Streamflow represents the hydrological output behavior of the catchment system and can elucidate the physical processes of other hydrological variables, such as rainfall–runoff processes and storage–discharge dynamics. Understanding streamflow dynamics not only enhances comprehension of complex hydrological processes and influencing factors, but also aids in estimating potential hydrological conditions in ungauged areas. In this study, we explored the differences in the flow duration curve (FDC) structure of streamflow components, ranging from slow to fast, using multiple hydrograph separation. Additionally, we analyzed the recession index and recession parameters of individual recession segments to characterize the storage-discharge dynamics based on the linear and nonlinear reservoir assumptions, respectively. We applied an analytical probabilistic streamflow model to determine which structure better aligns with the model’s physical basis, assuming streamflow generation from groundwater discharge when a sequence of rainfall events increases soil moisture beyond the retention capacity. It also provides estimations of optimal recession parameters for comparison with individual recession segment results.
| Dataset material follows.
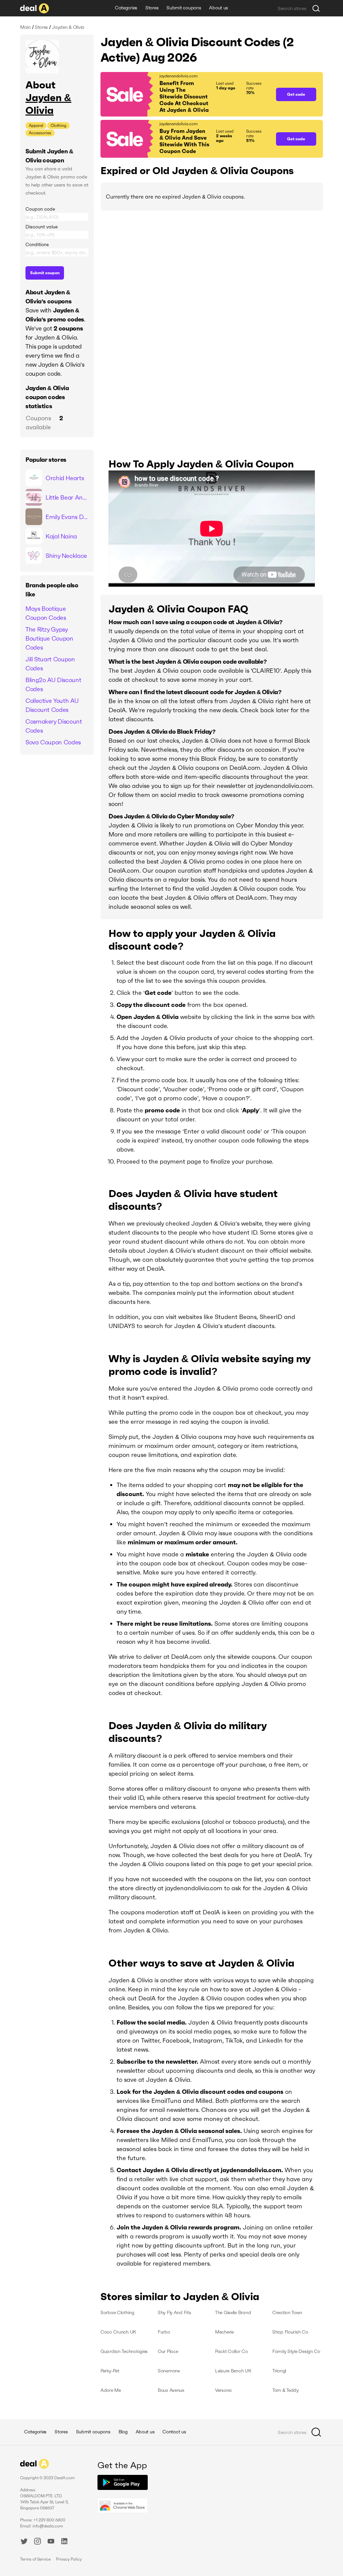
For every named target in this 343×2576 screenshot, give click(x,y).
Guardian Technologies (124, 2351)
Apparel (36, 125)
The recession analyses and multiple streamflow components separation revealed differences in dominant recession index, recession parameters, and streamflow complexity between catchments, highlighting their relationships with catchment characteristics. Recession parameters from FDCs with different components demonstrated the storage–discharge mechanisms associated with changes in streamflow components. The conformity of multiple streamflow component structures to the model’s basic assumptions can be evaluated through the model performance, contributing to an understanding of streamflow component structures in catchments and their relevance to specific streamflow generation mechanisms.